Required action:
Of the lines in the data below, write out exactly those from the one holding "Betreff: (35, 415)" through the one holding "Derniers Portfolios (243, 2485)", both included.
(Input records Opens)
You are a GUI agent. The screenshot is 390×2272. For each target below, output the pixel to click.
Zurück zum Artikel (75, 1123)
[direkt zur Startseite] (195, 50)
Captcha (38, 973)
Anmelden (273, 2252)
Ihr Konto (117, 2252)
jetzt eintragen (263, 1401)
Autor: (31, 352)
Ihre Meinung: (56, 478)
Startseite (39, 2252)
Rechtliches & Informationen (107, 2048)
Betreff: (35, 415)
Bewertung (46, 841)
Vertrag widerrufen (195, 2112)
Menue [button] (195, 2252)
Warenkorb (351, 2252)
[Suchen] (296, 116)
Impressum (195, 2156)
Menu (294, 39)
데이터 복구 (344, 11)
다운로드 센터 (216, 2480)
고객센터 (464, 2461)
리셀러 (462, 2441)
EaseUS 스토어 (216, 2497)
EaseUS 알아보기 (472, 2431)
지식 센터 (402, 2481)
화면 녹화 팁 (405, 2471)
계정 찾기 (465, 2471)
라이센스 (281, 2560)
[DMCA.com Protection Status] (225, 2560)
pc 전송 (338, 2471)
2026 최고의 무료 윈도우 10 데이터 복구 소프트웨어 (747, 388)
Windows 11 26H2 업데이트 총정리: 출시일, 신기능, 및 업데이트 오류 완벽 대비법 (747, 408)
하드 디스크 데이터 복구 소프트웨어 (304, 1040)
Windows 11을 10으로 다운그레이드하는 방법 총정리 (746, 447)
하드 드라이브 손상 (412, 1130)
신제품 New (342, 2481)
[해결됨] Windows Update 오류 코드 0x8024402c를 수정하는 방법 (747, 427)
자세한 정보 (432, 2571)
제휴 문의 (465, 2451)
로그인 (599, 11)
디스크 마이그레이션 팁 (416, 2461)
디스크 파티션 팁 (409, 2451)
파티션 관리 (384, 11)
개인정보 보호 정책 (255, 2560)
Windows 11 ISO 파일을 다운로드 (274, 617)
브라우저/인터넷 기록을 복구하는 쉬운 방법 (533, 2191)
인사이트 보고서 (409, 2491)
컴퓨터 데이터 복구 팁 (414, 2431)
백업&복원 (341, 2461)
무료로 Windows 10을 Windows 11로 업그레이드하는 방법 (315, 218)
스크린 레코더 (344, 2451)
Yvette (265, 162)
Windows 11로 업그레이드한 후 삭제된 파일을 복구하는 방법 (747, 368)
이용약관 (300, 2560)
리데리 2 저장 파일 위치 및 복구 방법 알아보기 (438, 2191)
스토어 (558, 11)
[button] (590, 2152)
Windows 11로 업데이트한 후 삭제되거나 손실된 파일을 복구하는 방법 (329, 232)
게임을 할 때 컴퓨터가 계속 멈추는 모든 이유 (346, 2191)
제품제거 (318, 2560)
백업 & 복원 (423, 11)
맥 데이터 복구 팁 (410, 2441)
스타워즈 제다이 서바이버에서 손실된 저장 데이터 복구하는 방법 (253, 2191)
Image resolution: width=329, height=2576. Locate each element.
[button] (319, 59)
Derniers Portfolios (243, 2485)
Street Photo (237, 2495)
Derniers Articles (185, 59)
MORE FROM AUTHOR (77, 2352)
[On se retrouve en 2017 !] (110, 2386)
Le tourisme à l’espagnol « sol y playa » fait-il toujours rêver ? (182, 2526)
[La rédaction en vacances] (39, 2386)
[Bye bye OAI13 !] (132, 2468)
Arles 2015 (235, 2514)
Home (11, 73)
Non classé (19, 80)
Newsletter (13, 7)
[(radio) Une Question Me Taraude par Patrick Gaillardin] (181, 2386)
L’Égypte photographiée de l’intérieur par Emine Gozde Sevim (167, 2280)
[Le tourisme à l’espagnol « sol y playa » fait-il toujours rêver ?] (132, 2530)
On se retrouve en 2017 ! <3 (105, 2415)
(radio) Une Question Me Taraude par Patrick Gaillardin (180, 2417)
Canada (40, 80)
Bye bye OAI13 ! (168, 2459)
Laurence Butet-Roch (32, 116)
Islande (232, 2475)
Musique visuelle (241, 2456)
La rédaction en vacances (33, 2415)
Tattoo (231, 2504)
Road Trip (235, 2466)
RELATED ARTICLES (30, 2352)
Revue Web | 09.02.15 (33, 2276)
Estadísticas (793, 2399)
(Input records Closes)
Completed exercise:
Betreff: (35, 415)
Bewertung (46, 841)
Vertrag widerrufen (195, 2112)
Menue [button] (195, 2252)
Warenkorb (351, 2252)
[Suchen] (296, 116)
Impressum (195, 2156)
Menu (294, 39)
데이터 복구 (344, 11)
다운로드 센터 (216, 2480)
고객센터 (464, 2461)
리셀러 (462, 2441)
EaseUS 스토어 (216, 2497)
EaseUS 알아보기 (472, 2431)
지식 센터 (402, 2481)
화면 녹화 팁 (405, 2471)
계정 찾기 (465, 2471)
라이센스 (281, 2560)
[DMCA.com Protection Status] (225, 2560)
pc 전송 (338, 2471)
2026 최고의 무료 윈도우 10 데이터 복구 소프트웨어 (747, 388)
Windows 11 26H2 업데이트 총정리: 출시일, 신기능, 및 업데이트 오류 완벽 대비법 (747, 408)
하드 디스크 데이터 복구 소프트웨어 (304, 1040)
Windows 11을 10으로 다운그레이드하는 방법 총정리 (746, 447)
하드 드라이브 손상 (412, 1130)
신제품 New (342, 2481)
[해결됨] Windows Update 오류 코드 0x8024402c를 수정하는 방법 (747, 427)
자세한 정보 (432, 2571)
제휴 문의 (465, 2451)
로그인 (599, 11)
디스크 마이그레이션 팁 (416, 2461)
디스크 파티션 팁 (409, 2451)
파티션 관리 (384, 11)
개인정보 보호 정책 (255, 2560)
Windows 11 ISO 파일을 다운로드 (274, 617)
브라우저/인터넷 기록을 복구하는 쉬운 방법 (533, 2191)
인사이트 보고서 (409, 2491)
컴퓨터 데이터 복구 팁 (414, 2431)
백업&복원 (341, 2461)
무료로 Windows 10을 Windows 11로 업그레이드하는 방법 (315, 218)
스크린 레코더 (344, 2451)
Yvette (265, 162)
Windows 11로 업그레이드한 후 삭제된 파일을 복구하는 방법 (747, 368)
이용약관 (300, 2560)
리데리 2 저장 파일 위치 및 복구 방법 알아보기 (438, 2191)
스토어 (558, 11)
[button] (590, 2152)
Windows 11로 업데이트한 후 삭제되거나 손실된 파일을 복구하는 방법 (329, 232)
게임을 할 때 컴퓨터가 계속 멈추는 모든 이유 (346, 2191)
제품제거 (318, 2560)
백업 & 복원 (423, 11)
맥 데이터 복구 팁 (410, 2441)
스타워즈 제다이 서바이버에서 손실된 저장 데이터 복구하는 방법 (253, 2191)
Image resolution: width=329, height=2576. Locate each element.
[button] (319, 59)
Derniers Portfolios (243, 2485)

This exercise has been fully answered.